Trockenbeerenauslese: feitos com uvas secas (estilo uva passa) extremamente maduras e selecionadas. São vinhos bastantes doces e raros já que não é possível produzi-los todos os anos.

Eiswein: as uvas são colhidas congeladas a -7C° e levadas imediatamente para prensagem. Como resultado o vinho é denso, com alto teor de açúcar residual e boa acidez.

Classificação por Açúcar

Trocken (seco): máximo 9g/l.

Halbtrocken (meio seco): de 9g/l a 18g/l.

Lieblich: de 18g/l a 45g/l;

SüB: acima de 45g/l

A gastronomia

Normalmente a gastronomia é um dos pontos que mais sentimos diferença ou até mesmo dificuldades de adaptação quando viajamos a outro país. O que eu mais senti dificuldade com a gastronomia alemã não foi a comida em si e sim os horários das refeições. Lá se come cedo mesmo! O almoço é pontual ao meio-dia e o jantar normalmente às 19:00 ou em alguns locais até mesmo antes. É claro que em centros turísticos sempre encontramos opções mais flexíveis em relação a isso, mas é um detalhe que devemos estar atentos. Quanto à comida, acredito que não tenhamos maiores dificuldades de adaptação.

Para elaborar um verdadeiro cardápio alemão deveríamos pensar em pratos com carne de porco acompanhados por batatas e misturas agridoces e finalizados com um buffet de sobremesas à base de frutas. O lanche da tarde poderia ser com as famosas cucas, tão difundidas e adoradas em muitas partes do Brasil. Na Alemanha, realmente podemos encontrar uma variedade incrível de pratos feitos com carne de porco como o famoso Eisbein (joelho de porco) – provei e gostei! Já os acompanhamentos ficam por conta de receitas com batatas ou receitas agridoces, como o famoso Sauerkraut (chucrute) provei e adorei! Pra quem gosta de maçãs, a Alemanha é um verdadeiro paraíso. A variedade de doces feitos com a fruta é incrível e é um mais delicioso que o outro. Eu particularmente gosto muito do famoso Apfelstrudel (folhado de maçã) que, apesar de não ser originalmente alemão, é muito popular na gastronomia do país. Outro produto que pode ser encontrado em grande variedade de marcas é o suco de maçã, também delicioso! E, talvez o mais estranho para nós, o tradicional vinho de maçã Apfelwein, muito popular na região de Hessen. Provei e achei realmente estranho.

Mas eu, particularmente, tenho uma paixão especial por comida de rua e lá podemos desfrutar de inúmeras experiências gastronômicas nesse sentido. Os mercados e feiras gastronômicas ao ar livre são inúmeros, a variedade de combinações dos hot-dogs que podem ser feitas é enorme, isso se deve ao grande número de salsichas diferentes que o país oferece. E o famoso Pretzel, que parece um prato simples, pode ser encontrado com os mais diversos recheios, eu prefiro o mais simples: com manteiga.

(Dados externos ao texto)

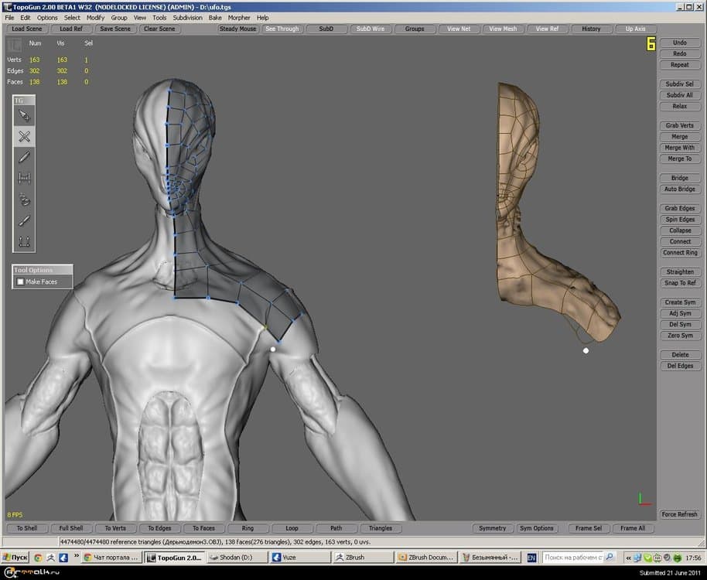Select the Tubes tool icon
This screenshot has height=580, width=707.
[24, 200]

Já para aqueles que preferem comida de alto nível, a Alemanha também tem muito a oferecer. O país está se especializando em restaurantes de luxo e muitos jovens chefs vêm se destacando com pratos inovadores.

Foto: Arquivo Pessoal

Independente dos nossos gostos pessoais podemos perceber que a Alemanha pode ser um país bastante eclético e dificilmente não irá nos agradar. É importante saber que lá podemos falar inglês tranquilamente em regiões turísticas ou não, sempre alguém nos poderá auxiliar com dúvidas e dicas. Outro ponto que devemos considerar é que por ser um país com tanta coisa legal para conhecer, o ideal é nos programarmos para conhecer diferentes cidades em uma mesma viagem, podendo nos locomover em trem, carro ou até mesmo avião, dependendo de quais foram os destinos escolhidos.

Agora só falta preparar a mala e ir! Falando em mala… uma das vezes que fui no outono acabei tendo que comprar emergencialmente camisetas de manga curta. Esse clima está mesmo louco, então nunca é demais ser prevenido. Bom passeio!